Property had become the asset of choice for both private and professional investors.
But then the credit crunch hit.
House prices across the UK and elsewhere around the globe went into free fall.
Investing in property is now the preserve only of the very brave, the very stupid or the fabulously rich.
At the top end of the market properties are still changing hands for many millions of pounds.
These high-end properties exist in a market climate all their own and for many buyers and sellers the odd 10% rise or fall in the asking price for these hard to find homes hardly makes a difference.
For the super rich the cost of one house hardly matters, as they are more than likely to own portfolios of properties around the world.
What is being bought is a way of life.
"The marketplace is all about buying a lifestyle," says Jonathan Hewlett of high end property consultants, Savills.
"Wealthy people come to London or already exist in London, they want to buy properties like we go to the shops to buy a suit or a tie and the thought of having to wait six months or three years is too much for them.
"Time is money to most of them - it's find something that's ready, let's go for it."
Mr Hewlett has been in the business for nearly 25 years, watching the market's ebbs and flows, and has seen how things have changed.
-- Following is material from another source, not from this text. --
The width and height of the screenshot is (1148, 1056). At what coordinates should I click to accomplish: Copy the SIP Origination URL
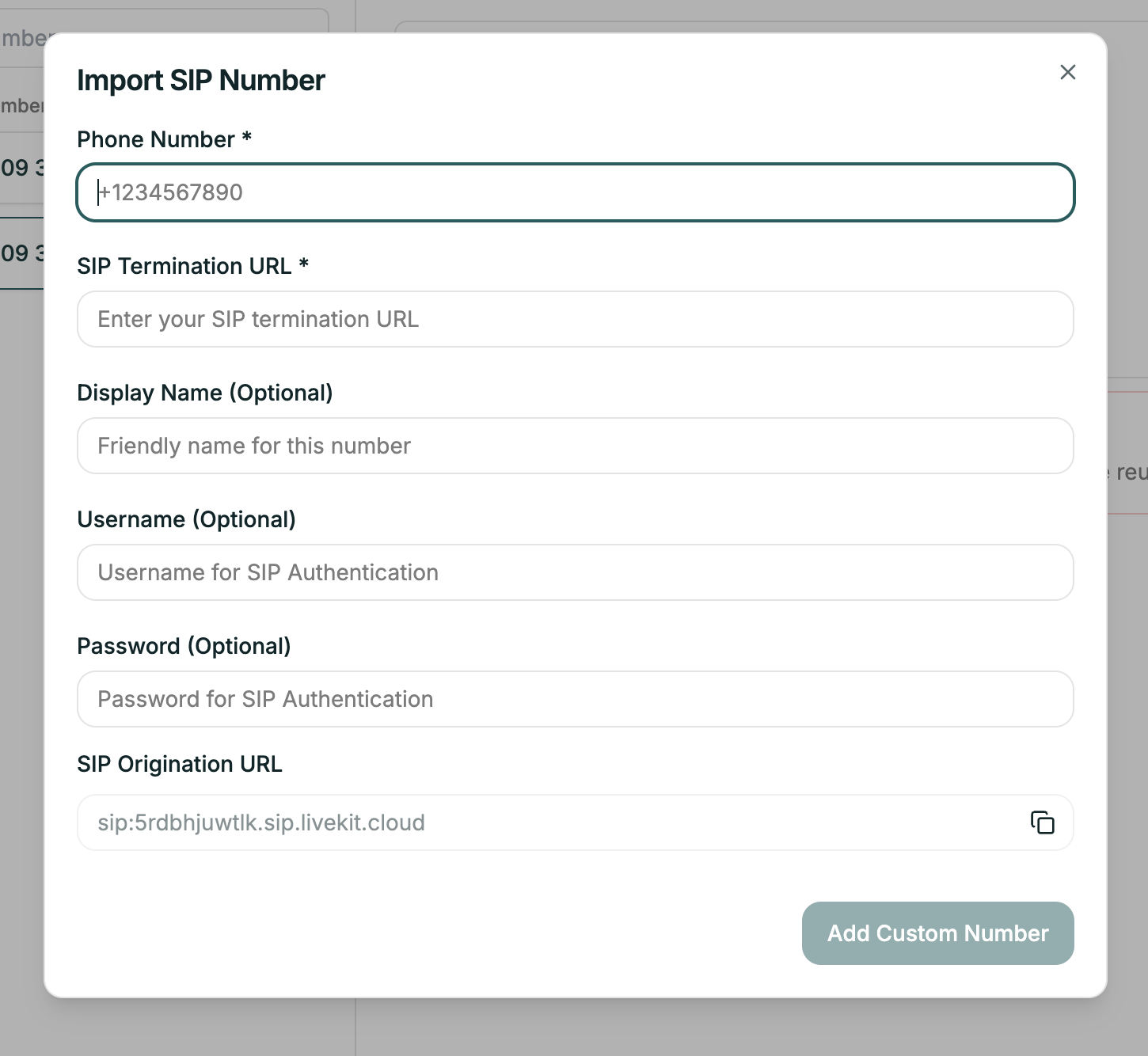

"When I started you counted on your fingers the number of £1m - and I mean £1m properties - now the market goes up to £100m.
"There are certainly quite a few sales that I have been involved around £50m."
In New York the high end goes up to sky-scraping levels as well.
Fifteen Central Park West was designed by Robert A.M. Stern
Fifteen Central Park West is one of the newest residential properties to spring up for the super wealthy of Manhattan.
It boasts private wine cellars, its own library, a private cinema screening room, and a chef on call 12 hours a day.
William Zeckendorf, who developed this site with his brother Arthur, seems quite pleased with the way sales are going.
"The apartments start at approximately $5m (£2.5m) and how high do they go? You can use your imagination but we have had many sales over $40m," he said.
"We're sold out now so we sold $2bn of apartments in about two years."
These are not small flats either so many residents decide to buy extra space to house their staff.
"We have three floors of maid suites - those are all about 600 sq ft (56 sq m) - there are some that are a 1,000 sq ft (93 sq m) and those were sold out immediately," he added.
In case you are interested, the staff quarters will set you back anything from £1.2m to £2.4m.
A name that is synonymous with luxury housing in New York is Donald Trump, and his son Donald Trump Jr has followed his dad into the family trade.
He has not noticed any downturn for prestige properties.
"The places where we are producing best are actually in our very large units - we sold a unit in Trump World Tower for $39m.
"We have an apartment in Trump Park Avenue for $45m and those are the things that are seeing the most interest, because as the economy waxes and wanes, there still tend to be people in that top one percentile.
"For them it's almost irrelevant, meaning they're not affected by the sub prime crisis - they are not worried about getting a mortgage.
"If they want, they close on their apartments," he added.
But can this buoyancy in the top of the market really last?
At Barclays Wealth Management, Michael Dicks says that buying at this level of the market might be a way to hedge one's bets against the worst of the cyclical downturn.
"It's difficult to know for sure, but probably you have more insurance, if you like, buying at that end of the market, so it's not so much of your wealth.
"It's part of your investment portfolio, but it's not a huge part.
"I think for most people, losing your job means that you struggle to meet your mortgage payments, and as a result the housing market is very sensitive to the economic cycle.
"If it's only one of your properties - or only a part of your portfolio - it may well be that you can get through an economic cycle without missing out on those payments that you owe."
The difference between the rich and the super rich has become more pronounced in the past decade, so it is not surprising that the difference in the properties in which we live would be more pronounced as well.
It seems that if you have the money to live at the top of the housing ladder you can sleep easily knowing your property investments probably are as safe as houses.
BBC Radio 4's Alvin Hall's World of Money was broadcast on Saturday, 16 August 2008 at 1204 BST, and was repeated in a longer version on Monday, 18 August 2008 at 1502.